Wednesday, July 09, 2008

Entertaining the Queen.

July 9 ...

Queen Elizabeth I arrived at Kenilworth, the home of her favourite, Robert Dudley, Earl of Leicester on this day in 1575. It was the highlight of her summer ‘progress’ (Royal Tour): the visit, the feasting, and the pageantry lasted eighteen days. Impressing the Queen was an expensive exercise and the honour cost Dudley an unbelievable thousand dollars a day.

There was morris dancing, ‘sundry kinds of very delectable music’, play-acting, stag-hunting, bear-baiting, and all sorts of other frolicsome pastimes in addition to many extravagant dining experiences. The details of this fine little holiday were recorded by one Robert Laneham. He hints at the vast quantities of dainty viands and says that there were ‘full cups everywhere, every hour all kinds of wine’, but unfortunately for us does not give any detailed bills of fare. We must be satisfied with a general description of one of the banquets:

“After the play, out of hand followed a most delicious and (if I may so term it) an ambrosial banquet: whereof, whether I might more muse at the daintiness, shapes, and the cost; or else, at the variety and number of the dishes (that were three hundred), for my part, I could little tell then; and now less, I assure you. Her Majesty eat smally or nothing; which understood, the courses were not so orderly served and sizely set down, but were, by and by, as disorderly wasted and coarsely consumed; more courtly, methought, than courteously : But that was no part of the matter : it might please and be liked, and do that it came for, then was all well enough.”

I have chosen a chicken recipe for you from the Elizabethan era. Simple, but quite good enough to serve a Queen.
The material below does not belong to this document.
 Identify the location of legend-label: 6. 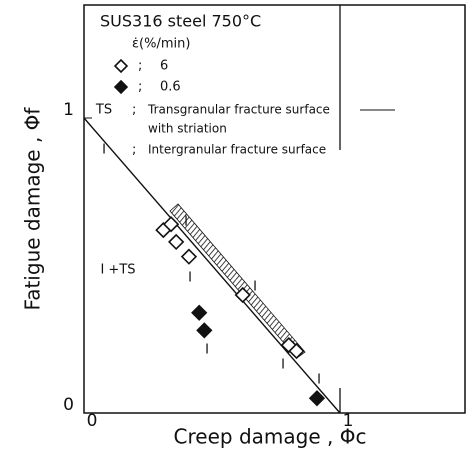
(164, 66).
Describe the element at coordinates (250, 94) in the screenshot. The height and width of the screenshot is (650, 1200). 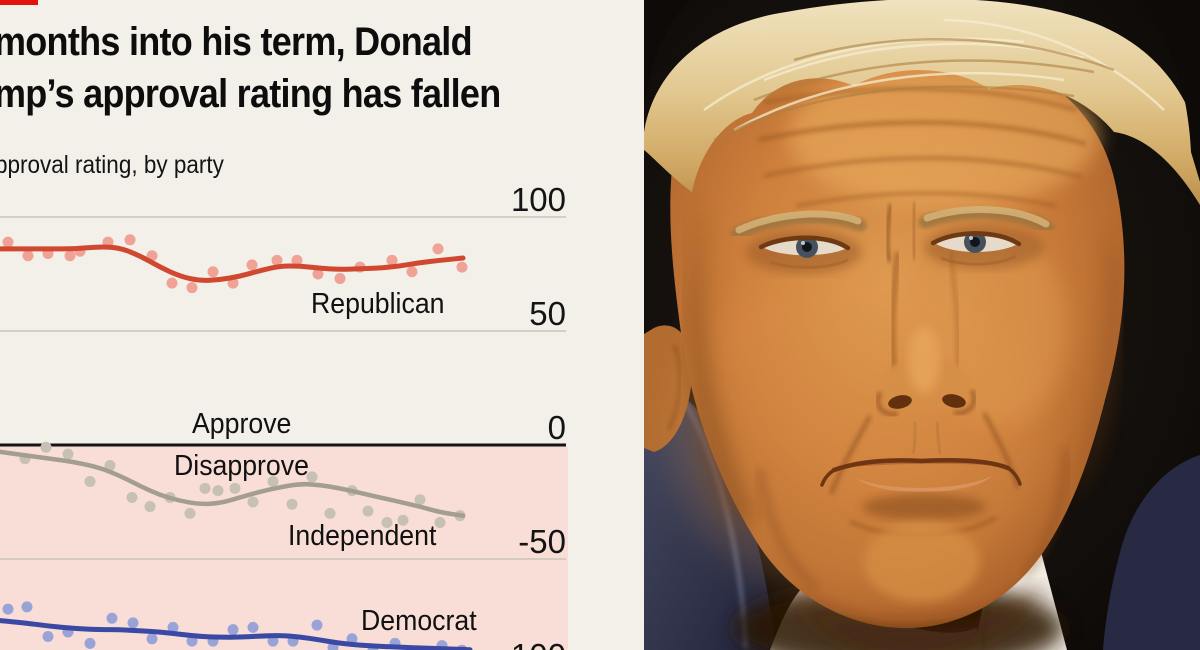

To bake a Capon with yolkes of Egges.
When the Capon is made redi, trusse him in to a Coffyn: then take .viii. yolks of egges sodden hard, a pick into every one of them, .v. Cloves, and put the yolks into the Coffyn with the Capon. Then take a quantitie of gynger and salt, and cast it upon the Capon and bake it .iii. houres. Then take .ii. raw yolkes of egges beaten into a Gobbett of veriuce, with a good quantitie of sugre sodden togither, put it into ye Coffyn and so serve it.
[A Treasurie of commodious Conceits, & hidden Secrets. John Partridge, published in 1573.]


Tomorrow’s Story …

Gravy, Part 1.

Quotation for the Day …

I never see an egg brought on my table but I feel penetrated with the wonderful change it would have undergone but for my gluttony; it might have been a gentle, useful, hen leading her chickens with a care and vigilance which speaks shame to many women. St. John de Crevecoeur.

1 comment:

Jayne said...

What a beautiful term - "ambrosial banquet".
It trips off the tongue with a flourish, bringing mental images of long tables covered in pewter plates filled with every delicacy one could imagine!